-- Short exercise --
Reproduce the listing from its beginning through the line containing "tap(421, 465)", inclusive, substituting "checkbox" for "radio button" and leaving every other detail unchanged.

-- Supplied data --
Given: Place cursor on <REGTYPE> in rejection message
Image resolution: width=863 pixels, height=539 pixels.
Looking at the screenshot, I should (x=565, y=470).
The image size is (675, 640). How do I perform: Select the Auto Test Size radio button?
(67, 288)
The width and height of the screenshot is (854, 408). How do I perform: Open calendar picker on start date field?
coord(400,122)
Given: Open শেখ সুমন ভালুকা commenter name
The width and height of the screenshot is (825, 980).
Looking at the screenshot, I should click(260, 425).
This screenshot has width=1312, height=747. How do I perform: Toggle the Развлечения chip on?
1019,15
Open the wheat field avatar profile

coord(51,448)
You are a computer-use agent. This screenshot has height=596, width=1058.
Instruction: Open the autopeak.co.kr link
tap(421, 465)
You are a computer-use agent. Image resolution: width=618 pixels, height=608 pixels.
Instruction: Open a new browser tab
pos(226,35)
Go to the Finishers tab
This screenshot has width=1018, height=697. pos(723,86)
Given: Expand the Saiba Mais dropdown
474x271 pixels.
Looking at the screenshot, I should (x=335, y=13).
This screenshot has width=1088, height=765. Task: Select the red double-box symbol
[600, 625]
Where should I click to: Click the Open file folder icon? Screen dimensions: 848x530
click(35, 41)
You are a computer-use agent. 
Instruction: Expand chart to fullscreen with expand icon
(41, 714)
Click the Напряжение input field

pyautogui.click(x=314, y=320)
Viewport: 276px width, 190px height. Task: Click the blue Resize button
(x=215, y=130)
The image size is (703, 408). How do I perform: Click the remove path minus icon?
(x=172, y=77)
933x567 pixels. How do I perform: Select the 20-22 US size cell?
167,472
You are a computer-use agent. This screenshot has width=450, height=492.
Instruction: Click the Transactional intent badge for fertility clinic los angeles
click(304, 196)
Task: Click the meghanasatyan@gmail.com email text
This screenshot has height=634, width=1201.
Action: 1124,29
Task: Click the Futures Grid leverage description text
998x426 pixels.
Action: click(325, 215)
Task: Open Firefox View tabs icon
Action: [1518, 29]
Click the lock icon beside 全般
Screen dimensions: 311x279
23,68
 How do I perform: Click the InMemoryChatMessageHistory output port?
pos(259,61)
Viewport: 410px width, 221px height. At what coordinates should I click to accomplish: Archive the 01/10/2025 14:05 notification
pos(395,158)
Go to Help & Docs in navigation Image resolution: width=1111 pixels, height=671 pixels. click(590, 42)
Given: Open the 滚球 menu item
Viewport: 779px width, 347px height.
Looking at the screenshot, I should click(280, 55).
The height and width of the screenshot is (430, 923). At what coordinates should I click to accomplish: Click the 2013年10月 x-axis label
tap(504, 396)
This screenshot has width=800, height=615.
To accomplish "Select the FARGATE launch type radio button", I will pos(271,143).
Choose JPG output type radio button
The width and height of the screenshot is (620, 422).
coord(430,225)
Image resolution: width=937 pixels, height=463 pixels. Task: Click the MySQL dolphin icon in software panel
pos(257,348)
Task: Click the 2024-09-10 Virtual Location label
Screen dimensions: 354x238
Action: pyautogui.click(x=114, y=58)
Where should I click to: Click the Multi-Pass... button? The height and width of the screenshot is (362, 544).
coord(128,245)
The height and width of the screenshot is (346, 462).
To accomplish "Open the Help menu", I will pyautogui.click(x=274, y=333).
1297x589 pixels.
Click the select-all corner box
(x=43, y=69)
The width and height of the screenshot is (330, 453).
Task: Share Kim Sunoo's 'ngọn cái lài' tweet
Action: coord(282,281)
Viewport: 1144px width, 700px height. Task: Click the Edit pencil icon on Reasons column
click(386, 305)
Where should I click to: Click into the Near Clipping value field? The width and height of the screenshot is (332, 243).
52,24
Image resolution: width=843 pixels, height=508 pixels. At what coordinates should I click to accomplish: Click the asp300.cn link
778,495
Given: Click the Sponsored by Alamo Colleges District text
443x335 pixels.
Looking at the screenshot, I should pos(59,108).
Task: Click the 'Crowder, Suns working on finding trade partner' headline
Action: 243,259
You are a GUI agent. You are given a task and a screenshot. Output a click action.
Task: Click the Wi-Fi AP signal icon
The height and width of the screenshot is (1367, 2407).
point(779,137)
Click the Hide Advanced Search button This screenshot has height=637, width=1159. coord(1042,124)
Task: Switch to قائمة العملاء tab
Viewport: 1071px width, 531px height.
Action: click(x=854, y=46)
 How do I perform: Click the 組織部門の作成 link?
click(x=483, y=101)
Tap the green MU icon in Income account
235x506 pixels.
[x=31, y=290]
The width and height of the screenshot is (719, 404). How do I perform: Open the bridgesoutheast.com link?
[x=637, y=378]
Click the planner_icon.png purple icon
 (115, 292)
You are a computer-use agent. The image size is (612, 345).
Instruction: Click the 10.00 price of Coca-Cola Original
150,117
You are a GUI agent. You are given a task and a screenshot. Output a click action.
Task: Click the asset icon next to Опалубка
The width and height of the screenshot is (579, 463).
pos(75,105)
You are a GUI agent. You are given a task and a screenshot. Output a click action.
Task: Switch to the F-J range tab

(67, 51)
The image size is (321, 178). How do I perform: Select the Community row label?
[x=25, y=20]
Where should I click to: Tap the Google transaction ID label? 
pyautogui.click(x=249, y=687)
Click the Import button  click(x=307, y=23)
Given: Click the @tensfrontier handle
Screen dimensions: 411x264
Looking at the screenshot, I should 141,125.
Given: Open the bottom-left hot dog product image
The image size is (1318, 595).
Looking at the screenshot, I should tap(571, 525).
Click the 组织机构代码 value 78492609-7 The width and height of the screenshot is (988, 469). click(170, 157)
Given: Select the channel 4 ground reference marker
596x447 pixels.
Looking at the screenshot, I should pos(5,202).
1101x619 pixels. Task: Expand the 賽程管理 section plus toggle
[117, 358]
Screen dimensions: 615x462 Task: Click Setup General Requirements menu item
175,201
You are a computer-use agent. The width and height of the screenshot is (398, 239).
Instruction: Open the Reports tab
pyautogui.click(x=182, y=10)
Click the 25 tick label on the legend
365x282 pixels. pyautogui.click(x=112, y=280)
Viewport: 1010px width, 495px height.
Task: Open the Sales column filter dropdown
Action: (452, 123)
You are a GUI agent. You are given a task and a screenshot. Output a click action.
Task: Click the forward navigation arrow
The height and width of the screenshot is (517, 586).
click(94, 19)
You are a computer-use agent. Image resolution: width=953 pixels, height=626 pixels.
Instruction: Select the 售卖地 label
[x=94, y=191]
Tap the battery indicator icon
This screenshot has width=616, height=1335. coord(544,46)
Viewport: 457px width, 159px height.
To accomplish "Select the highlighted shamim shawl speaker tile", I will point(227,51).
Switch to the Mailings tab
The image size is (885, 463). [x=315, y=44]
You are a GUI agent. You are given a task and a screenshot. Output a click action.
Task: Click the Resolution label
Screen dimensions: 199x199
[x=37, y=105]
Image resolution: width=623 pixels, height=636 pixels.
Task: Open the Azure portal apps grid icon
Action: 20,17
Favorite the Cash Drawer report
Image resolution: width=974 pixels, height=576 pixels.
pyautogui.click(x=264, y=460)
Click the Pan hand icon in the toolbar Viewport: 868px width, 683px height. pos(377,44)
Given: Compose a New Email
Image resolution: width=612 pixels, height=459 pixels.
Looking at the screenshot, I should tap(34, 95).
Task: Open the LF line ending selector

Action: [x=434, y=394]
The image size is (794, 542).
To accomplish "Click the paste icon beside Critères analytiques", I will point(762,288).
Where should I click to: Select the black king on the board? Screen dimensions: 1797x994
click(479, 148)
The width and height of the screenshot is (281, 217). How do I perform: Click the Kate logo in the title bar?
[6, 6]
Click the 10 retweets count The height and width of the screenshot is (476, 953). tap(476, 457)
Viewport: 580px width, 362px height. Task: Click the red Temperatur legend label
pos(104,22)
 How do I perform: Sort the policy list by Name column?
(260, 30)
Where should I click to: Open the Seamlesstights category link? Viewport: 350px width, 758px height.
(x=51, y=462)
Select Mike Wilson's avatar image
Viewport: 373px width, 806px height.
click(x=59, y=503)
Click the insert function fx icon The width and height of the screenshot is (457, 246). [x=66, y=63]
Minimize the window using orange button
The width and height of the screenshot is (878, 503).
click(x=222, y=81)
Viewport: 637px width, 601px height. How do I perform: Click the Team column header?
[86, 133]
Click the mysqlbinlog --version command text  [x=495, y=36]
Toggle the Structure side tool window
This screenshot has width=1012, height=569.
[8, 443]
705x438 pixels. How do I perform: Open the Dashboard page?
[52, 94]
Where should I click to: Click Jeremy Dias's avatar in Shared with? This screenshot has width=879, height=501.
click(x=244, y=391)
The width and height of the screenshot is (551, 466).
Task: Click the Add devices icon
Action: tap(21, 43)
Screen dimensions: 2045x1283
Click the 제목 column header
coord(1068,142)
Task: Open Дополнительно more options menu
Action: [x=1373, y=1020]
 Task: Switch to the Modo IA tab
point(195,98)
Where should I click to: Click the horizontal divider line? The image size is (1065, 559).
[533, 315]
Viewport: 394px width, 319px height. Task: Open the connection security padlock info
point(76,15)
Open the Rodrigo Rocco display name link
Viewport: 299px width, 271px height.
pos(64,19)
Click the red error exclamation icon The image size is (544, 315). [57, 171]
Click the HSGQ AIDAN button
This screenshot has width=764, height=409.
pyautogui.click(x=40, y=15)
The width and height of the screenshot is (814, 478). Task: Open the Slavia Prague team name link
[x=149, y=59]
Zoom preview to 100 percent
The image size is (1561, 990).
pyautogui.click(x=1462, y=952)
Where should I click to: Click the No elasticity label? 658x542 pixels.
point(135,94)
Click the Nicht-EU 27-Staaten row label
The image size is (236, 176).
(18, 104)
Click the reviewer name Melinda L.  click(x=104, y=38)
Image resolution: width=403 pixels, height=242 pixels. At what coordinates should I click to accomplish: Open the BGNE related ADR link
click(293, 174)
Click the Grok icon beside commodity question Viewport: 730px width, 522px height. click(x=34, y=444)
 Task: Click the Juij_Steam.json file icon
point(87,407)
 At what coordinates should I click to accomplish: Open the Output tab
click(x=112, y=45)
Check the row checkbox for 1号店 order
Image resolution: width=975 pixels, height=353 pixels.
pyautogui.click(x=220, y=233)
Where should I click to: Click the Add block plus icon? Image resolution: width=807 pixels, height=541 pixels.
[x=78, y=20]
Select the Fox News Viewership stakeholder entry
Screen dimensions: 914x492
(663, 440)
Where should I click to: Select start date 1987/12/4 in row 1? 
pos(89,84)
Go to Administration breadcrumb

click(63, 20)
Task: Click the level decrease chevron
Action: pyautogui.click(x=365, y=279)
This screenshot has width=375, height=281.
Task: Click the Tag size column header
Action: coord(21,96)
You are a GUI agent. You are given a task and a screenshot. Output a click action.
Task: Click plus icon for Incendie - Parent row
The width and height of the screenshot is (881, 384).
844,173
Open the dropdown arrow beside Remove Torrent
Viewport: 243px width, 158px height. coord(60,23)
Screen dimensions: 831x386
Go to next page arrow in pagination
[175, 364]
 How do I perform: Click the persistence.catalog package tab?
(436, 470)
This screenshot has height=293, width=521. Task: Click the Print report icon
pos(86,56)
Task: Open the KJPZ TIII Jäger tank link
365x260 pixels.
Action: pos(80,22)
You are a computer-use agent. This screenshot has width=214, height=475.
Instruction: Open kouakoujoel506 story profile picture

-- Response to the exercise --
Given: Place cursor on <REGTYPE> in rejection message
Image resolution: width=863 pixels, height=539 pixels.
Looking at the screenshot, I should (x=565, y=470).
The image size is (675, 640). How do I perform: Select the Auto Test Size checkbox?
(67, 288)
The width and height of the screenshot is (854, 408). How do I perform: Open calendar picker on start date field?
coord(400,122)
Given: Open শেখ সুমন ভালুকা commenter name
The width and height of the screenshot is (825, 980).
Looking at the screenshot, I should click(260, 425).
This screenshot has width=1312, height=747. How do I perform: Toggle the Развлечения chip on?
1019,15
Open the wheat field avatar profile

coord(51,448)
You are a computer-use agent. This screenshot has height=596, width=1058.
Instruction: Open the autopeak.co.kr link
tap(421, 465)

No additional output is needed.